On Sunday, hundreds of people packed Auckland Town Hall to hear New Zealand Prime Minister Jacinda Ardern formally apologise for police crackdowns in the 1970s which “unfairly targeted” the country’s Pacific community.
The “dawn raids” were carried out by officers and immigration officials, often accompanied by dogs, with the aim of arresting and deporting individuals who had overstayed their work visas.
It was a defining era, Ardern said in June, after a Cabinet press conference, with impacts still felt today by Pacific peoples.
The raids were frequently severe, with officials behaving in demeaning ways and carrying out dehumanising physical treatment. There were also random checks that racially targeted Pasifika and people of colour, including Māori people.
The dawn raids were “…a defining moment in New Zealand’s history and the emotional harm caused by them remains etched in the living memory of those who were directly impacted,” Ardern said in June.
“Communities at the time felt targeted and terrorised and there is clear evidence the raids were discriminatory and have had a lasting negative impact.”
“An apology can never reverse what happened or undo the damage caused but we can acknowledge it and we can seek to right a wrong.”
In the 1970s, Pasifika in New Zealand comprised a third of overstayers but represented 86 percent of prosecutions, while U.K citizens and Americans in the country, who also made up a third of overstayers — saw only 5 percent of prosecutions in the same era.
“Today, I stand on behalf of the New Zealand government to offer a formal and unreserved apology to Pacific communities for the discriminatory implementation of the immigration laws of the 1970s,” Ardern said on Sunday.
Despite taking place almost half a century ago, Ardern said the raids remained strongly etched in the memories of those affected and remained “in the disruption of trust and faith in authorities”.
Arden also participated in a traditional Samoan ritual known as an Ifoga, where subjects seek forgiveness by exposing themselves to a sort of public humiliation.
Members of the Pacific Island community pulled a large white fabric over Ardern’s head as she sat on a chair, completely covering her. Moments later, they removed the white fabric and embraced her one by one.
William Sio, Minister for Pacific Peoples, who emigrated with his family from Samoa to New Zealand in 1969, described the raids as “racism of the worst kind”.
After World War II, Wellington encouraged migration from Pacific islands such as Samoa, Tonga and Fiji to fill worker shortages as the economy grew.

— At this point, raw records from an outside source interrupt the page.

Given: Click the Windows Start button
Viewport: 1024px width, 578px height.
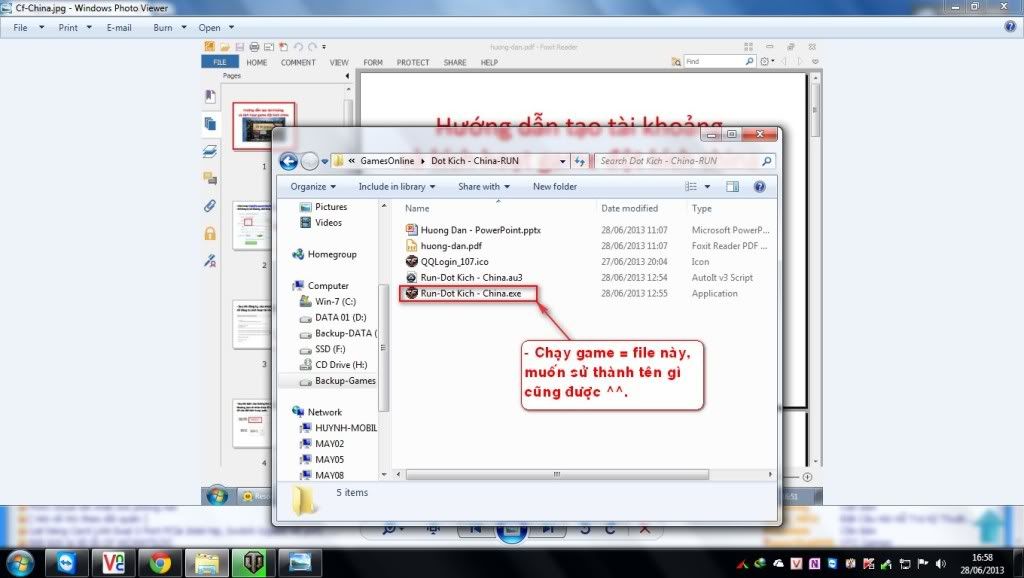Looking at the screenshot, I should coord(20,562).
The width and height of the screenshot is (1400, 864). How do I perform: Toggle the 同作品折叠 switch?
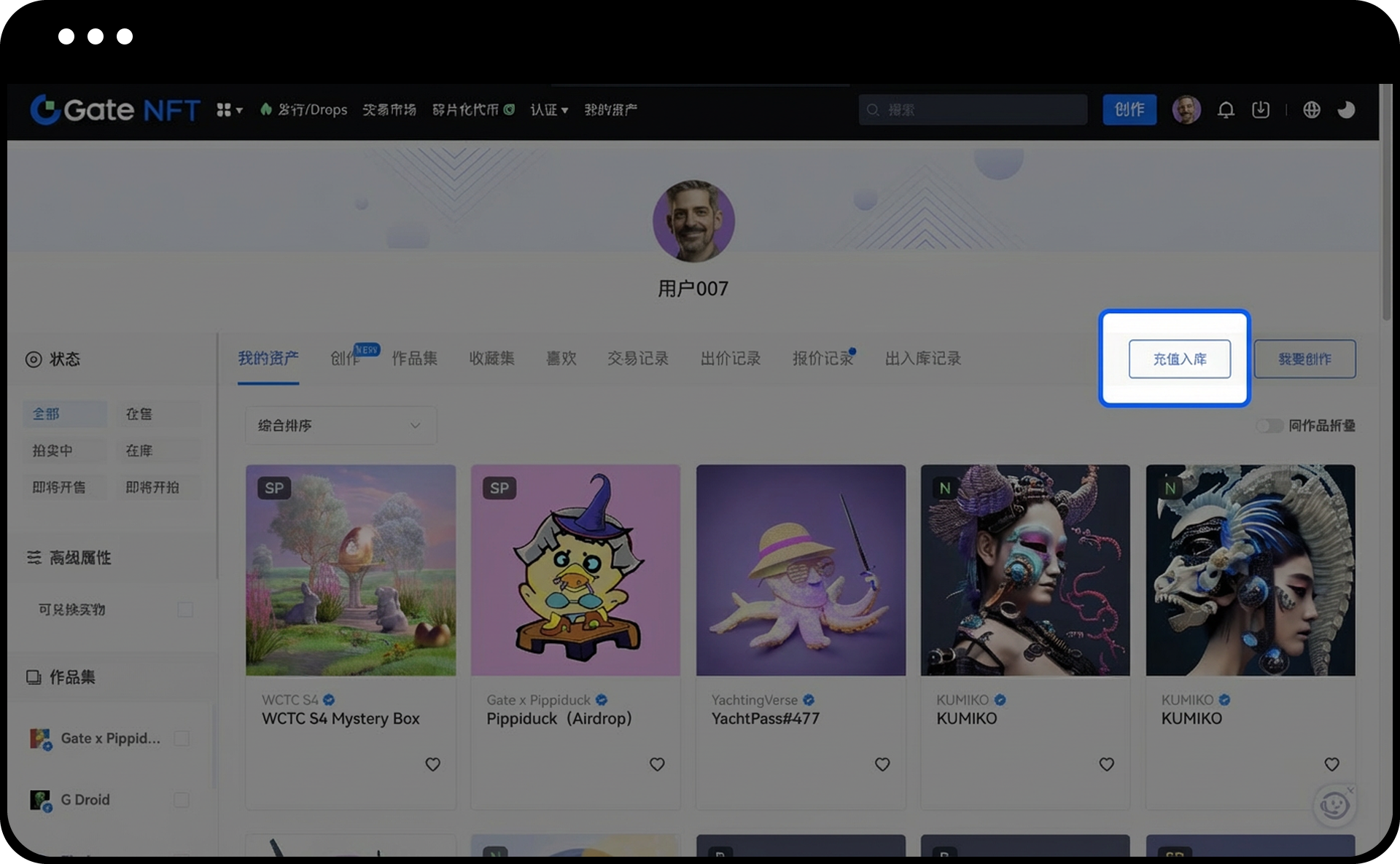[x=1269, y=426]
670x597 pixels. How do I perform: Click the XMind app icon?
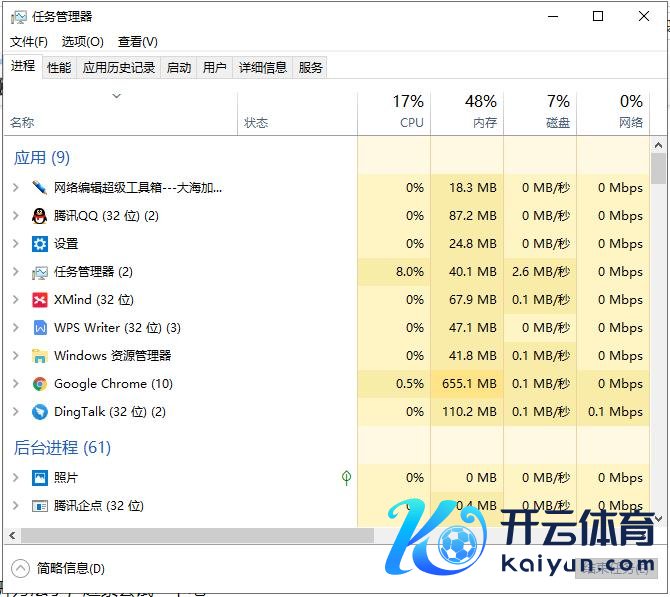[x=40, y=300]
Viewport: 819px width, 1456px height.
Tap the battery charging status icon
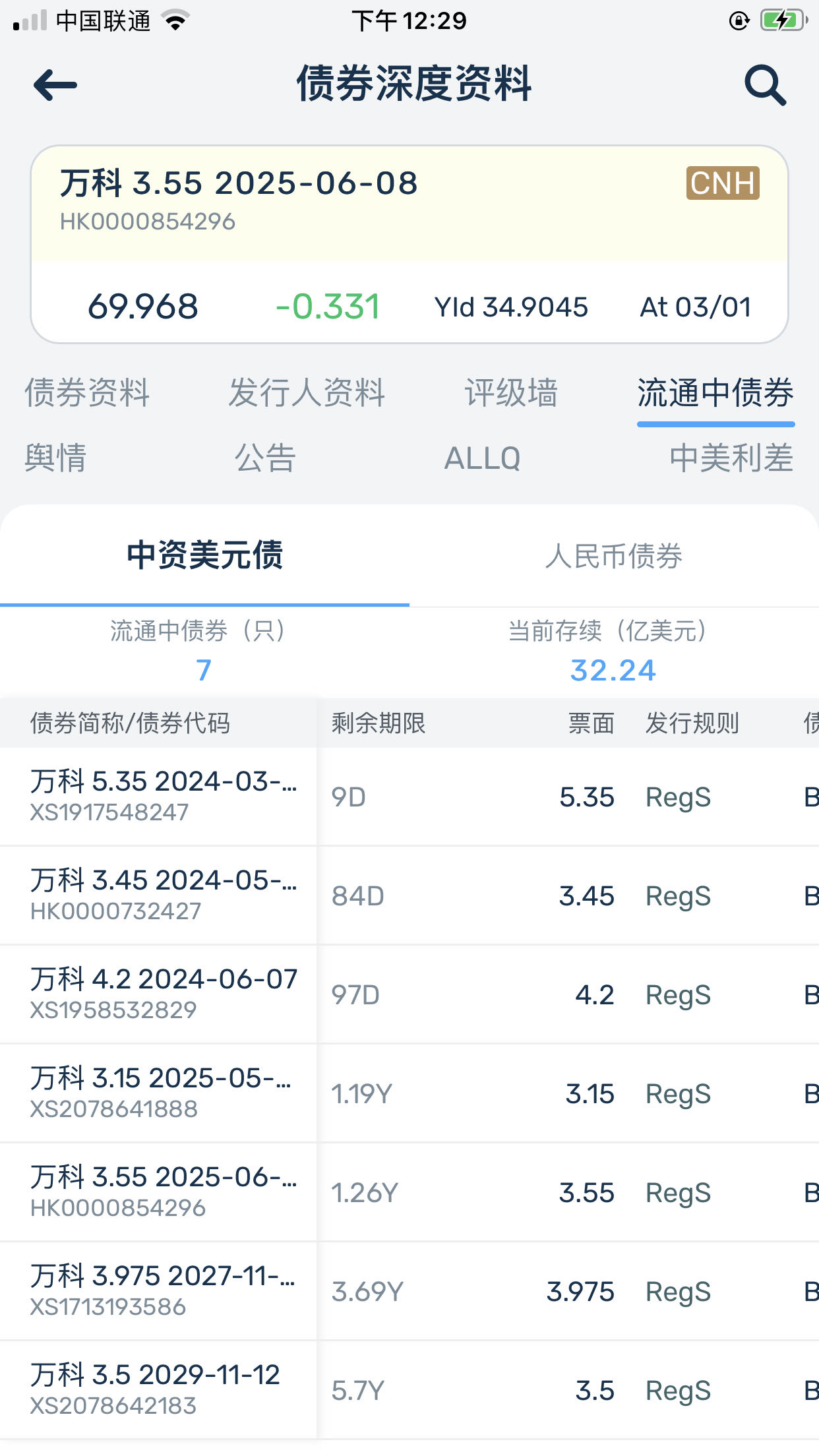point(783,20)
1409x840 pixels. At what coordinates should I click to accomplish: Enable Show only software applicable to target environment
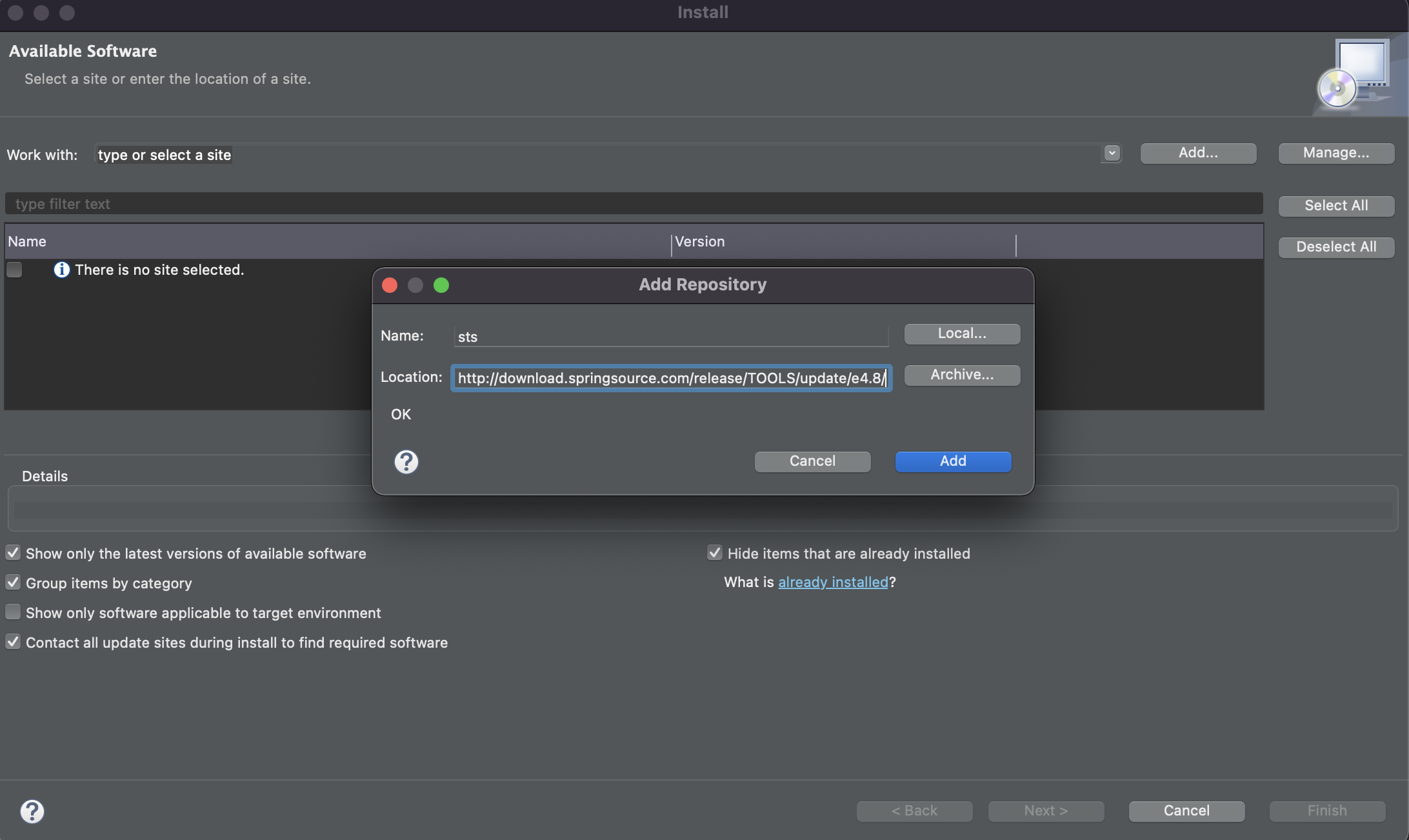(x=13, y=612)
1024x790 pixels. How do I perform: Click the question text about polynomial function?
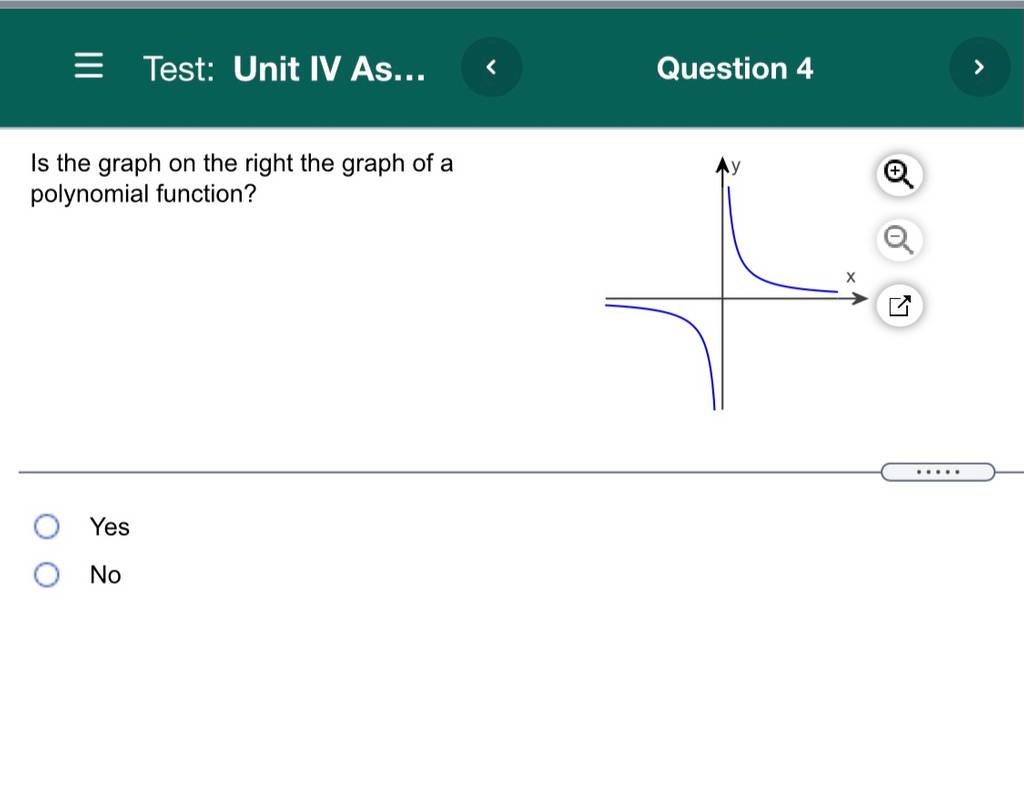point(242,178)
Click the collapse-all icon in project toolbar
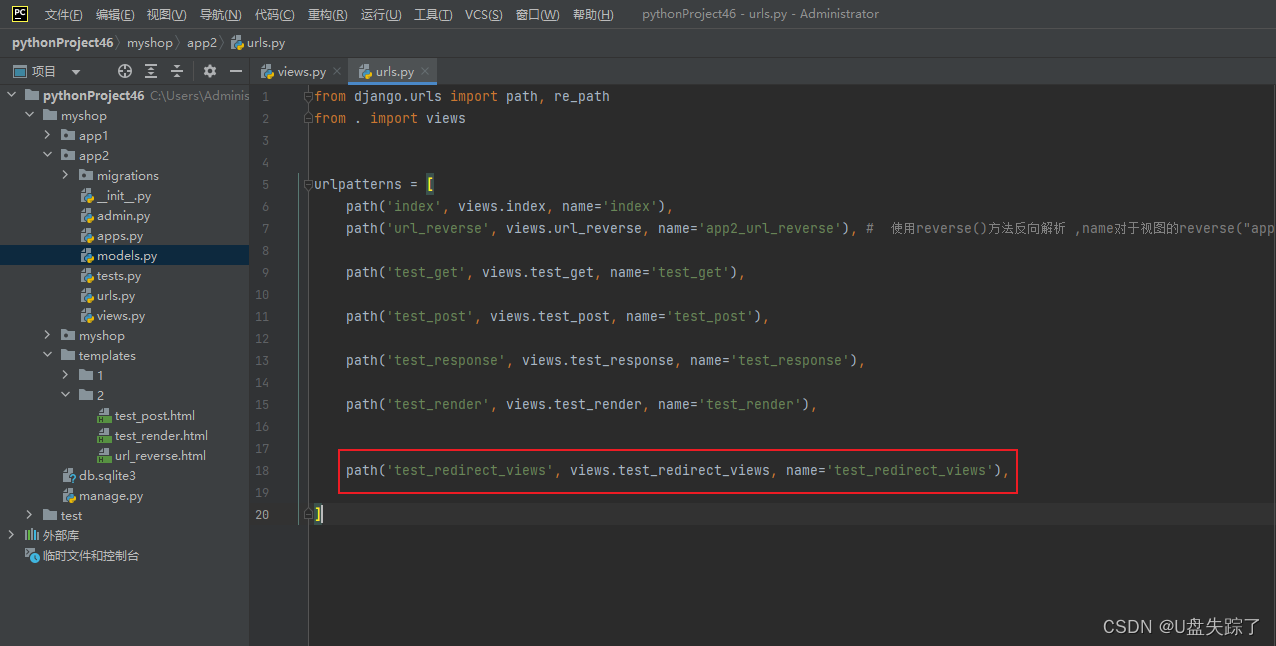This screenshot has height=646, width=1276. [177, 71]
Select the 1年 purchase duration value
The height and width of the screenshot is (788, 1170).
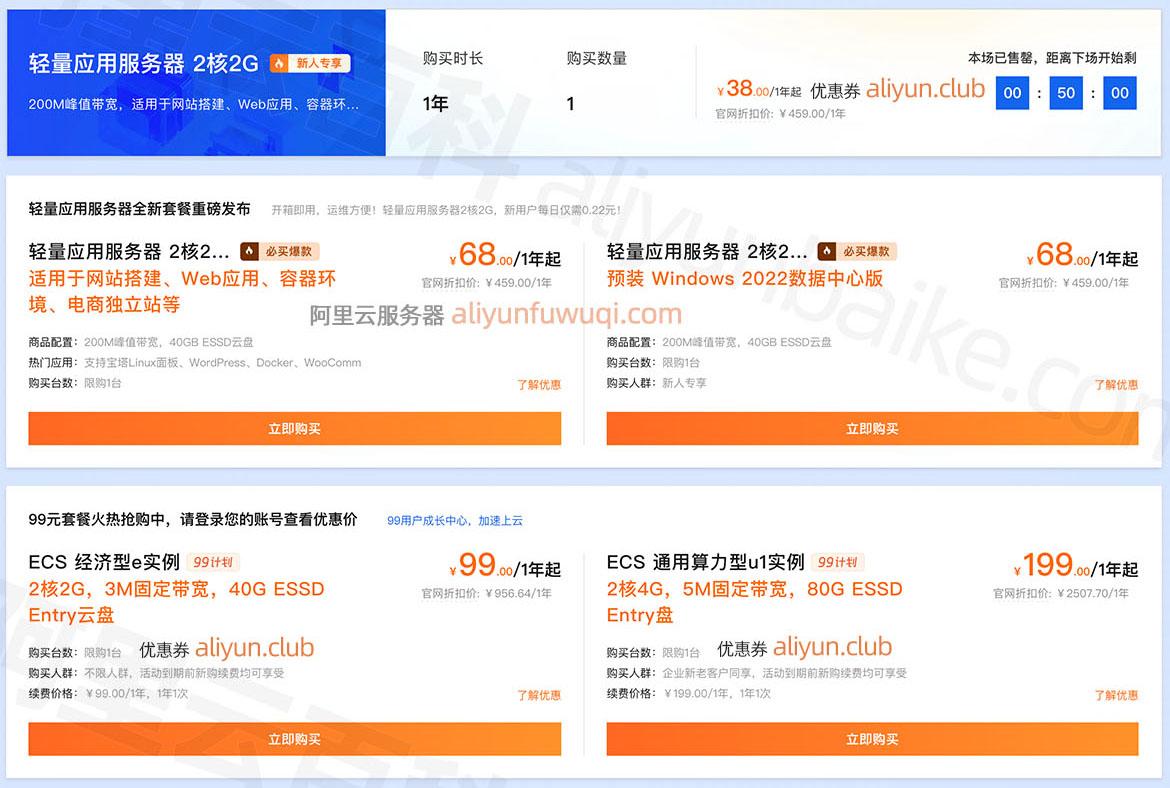pyautogui.click(x=435, y=103)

However, many people who migrated faced discrimination during the 1970s, with claims they were stripping jobs from New Zealanders.
“The memories are etched in of my father being helpless … someone knocking at your door in the early hours of the morning with a flashlight in your face, disrespecting the owner of our home,” he told the ABC.
“An Alsatian dog frothing at the mouth, wanting to come in without any respect for the people who live there. It was quite traumatising.”
Tongan Princess Mele Siu’ilikutapu Kalaniuvalu Fotofili said the impact of the dawn raids had haunted her community for generations.
“We are grateful to your government for making the right decision to apologise,” she said to Ardern.
“To right the extreme, inhumane, racist and unjust treatment, specifically against my community, in the dawn raids era.”
Fotofili added that while some members of her Tongan community may have been on the wrong side of the law at that time, it did not excuse or warrant the extreme measures taken against them.
Ardern said New Zealand was committed to eliminating racism and hopes the apology will bring “some much-needed closure and healing for our Pacific communities”.
On her Instagram account, Ardern reiterated the official apology.
“The Government expresses its sorrow, remorse, and regret that the Dawn Raids and random police checks occurred and that these actions were ever considered appropriate.”
“Our Government conveys to the future generations of Aotearoa that the past actions of the Crown were wrong, and that the treatment of your ancestors was wrong. We convey to you our deepest and sincerest apology.”